Figure 8 - Files and format for seamless containerization

Figure 8: Files for use in creating docker containers and scaling app
Dockerfile Details
  • The base Docker image used to build upon is the rocker/shiny
  • Instructions to create a directory within the container and to run it.
  • Install any necessary R libraries.
  • Copy the entire app folder (Boston_app in this example) into the newly created directory in the container.
  • Specifications on expose port.
  • The command line to run the application on host and port of choice which are stipulated in the command line.
    Note: Given the dynamism of one’s IP address - stipulating the host and port ensures consistency and there are no firewall impediments to loading the app.
    Also, the details in the command line helps keep the app file in its pristine state.

The Dockerfile created and shown below is saved in the directory as shown in Figure 8.

Figure 9 - Dockerfile for creating image & container for Shiny Application

Figure 9: Docker File For Boston Housing Market Shiny App

Your dockerfile is akin to a recipe that provides instructions to Docker to develop a customized container that meets your needs. When you run the image built from the dockerfile, an instance of a container is created - an isolated lightweight software environment customized for your application.

The following visual Figure 10 shows the docker commands executed on the terminal. The image is first built and subsequently the container is created from that image.

Figure 10 - Docker Commands for building image and container

Figure 10: Docker Commands for creating Image & Container from Dockerfile

Figure 11 below highlights the image and container of our Shiny application.
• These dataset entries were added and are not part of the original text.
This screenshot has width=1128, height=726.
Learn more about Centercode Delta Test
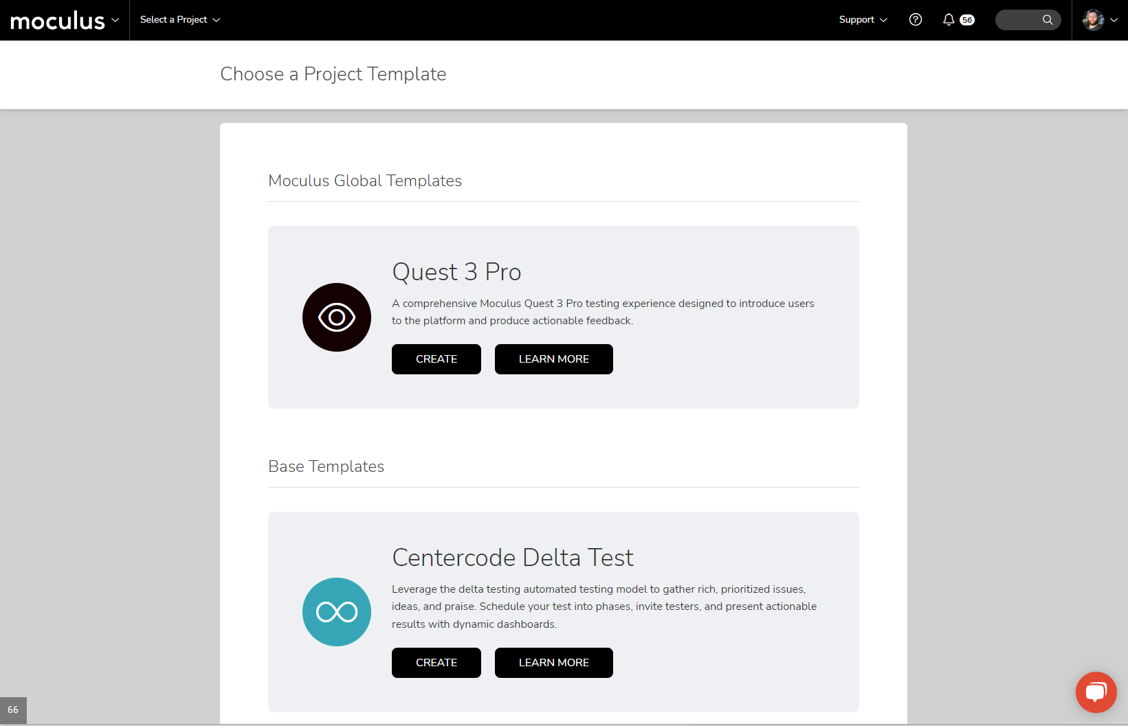[x=554, y=663]
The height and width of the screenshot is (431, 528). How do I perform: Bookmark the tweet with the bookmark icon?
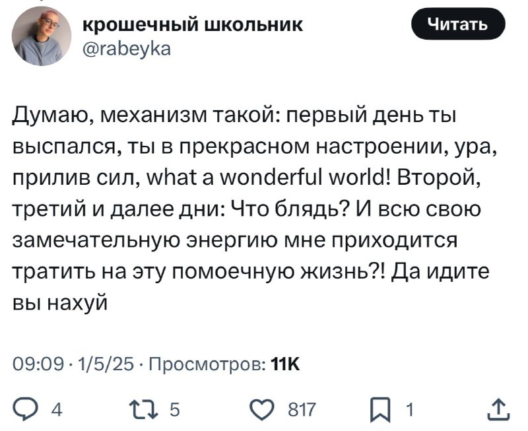tap(381, 410)
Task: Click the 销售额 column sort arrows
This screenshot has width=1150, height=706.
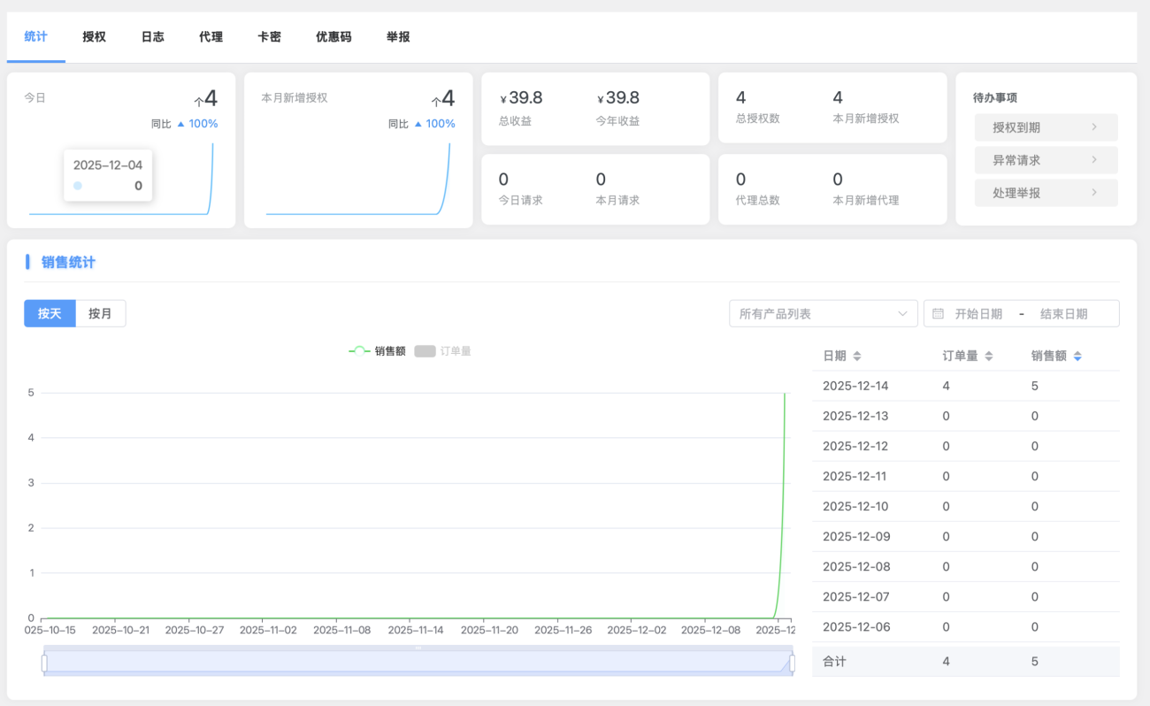Action: tap(1077, 356)
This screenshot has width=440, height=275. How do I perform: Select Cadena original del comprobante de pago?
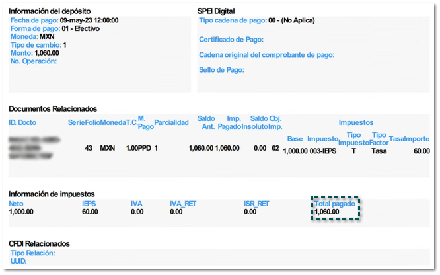267,55
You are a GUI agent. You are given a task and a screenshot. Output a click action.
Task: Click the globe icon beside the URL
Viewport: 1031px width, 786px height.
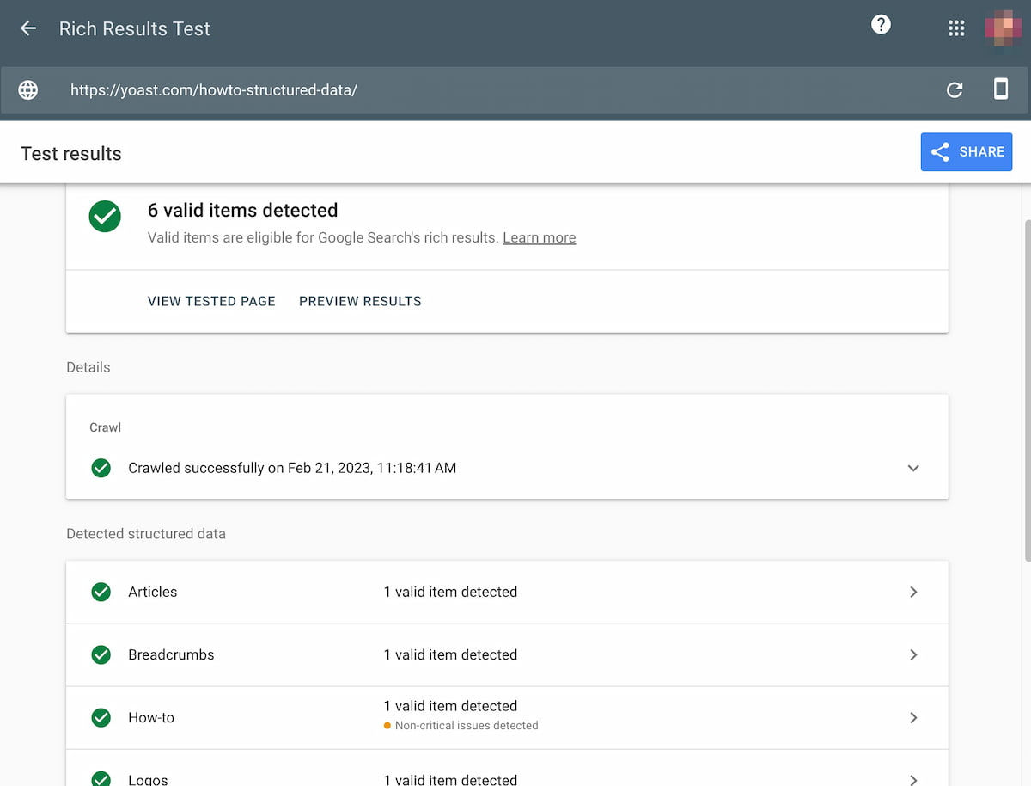[28, 89]
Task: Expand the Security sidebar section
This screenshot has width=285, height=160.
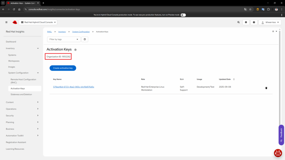Action: coord(22,116)
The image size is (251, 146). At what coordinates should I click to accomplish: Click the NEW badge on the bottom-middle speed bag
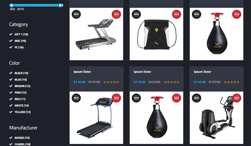136,98
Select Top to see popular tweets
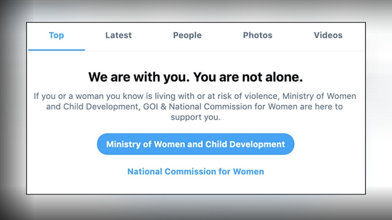This screenshot has width=392, height=220. tap(56, 35)
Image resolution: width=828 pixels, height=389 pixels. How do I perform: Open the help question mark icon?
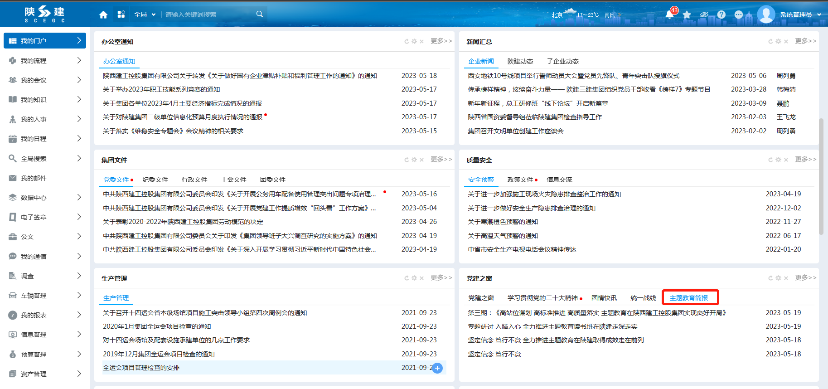pos(721,15)
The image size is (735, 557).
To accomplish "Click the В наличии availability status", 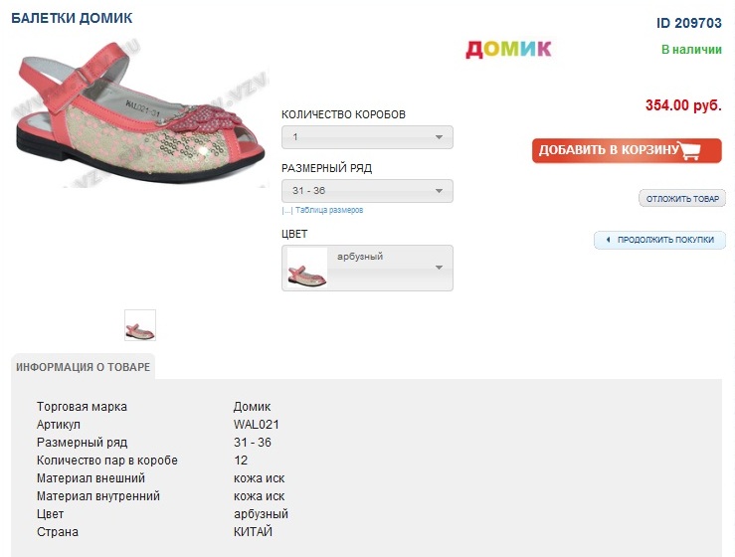I will (x=691, y=49).
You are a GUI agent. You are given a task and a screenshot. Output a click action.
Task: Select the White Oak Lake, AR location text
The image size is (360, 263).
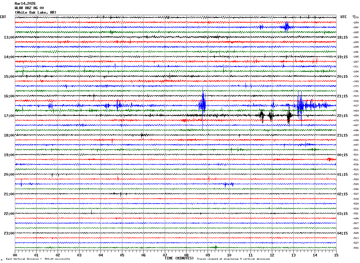pyautogui.click(x=35, y=12)
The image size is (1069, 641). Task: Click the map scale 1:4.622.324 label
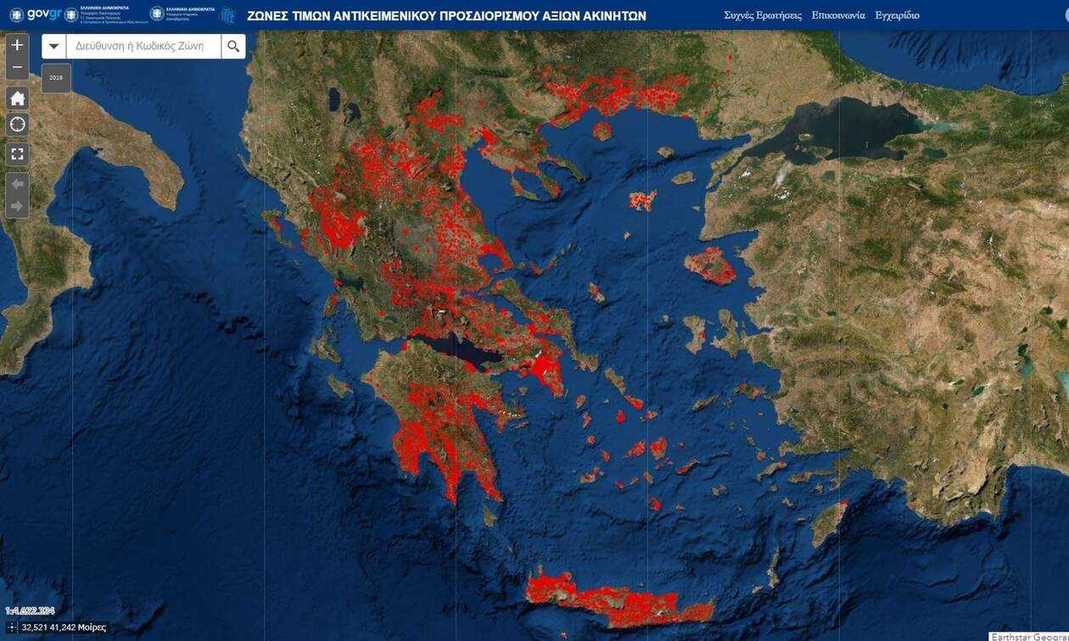coord(30,611)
Figure 11 - Image & Container for scaling Shiny App

Figure 11: Image & Container for Shiny App

Note that adjacent to the container and image columns is the link to the port on which the app is hosted. When you click the port link when the container is “running” the shiny application is hosted on your localhost browser as shown below in Figure 12

Figure 12 - Boston Housing Market Shiny App launched from Docker

Figure 12: Shiny App launched from Docker

Images and containers created on your local machine are easily portable to your preferred cloud platform.
Additionally, the models and other files that are called into the Shiny application can be automated for recency and processed periodically in the cloud.

Conclusion

Glad you have made it to the end of this blog. Sharing one’s learning experience can be purposeful and a potent teacher. Hope this spurs you - the brilliant analyst who may be exploring or are indecisive about building Shiny or other user interactive applications;

  • It can be a rewarding experience to take your analytic work to the next level.
  • You have the power to develop value-added, user-friendly amazing applications.
  • And for those who have amazing applications gathering dust on your local machine, wary and frustrated on scaling/ deploying them - you now have the confidence to take them to the next level.
  • And for those that are nimble and versatile in building & scaling amazing customized applications, may your applications be a beacon of light!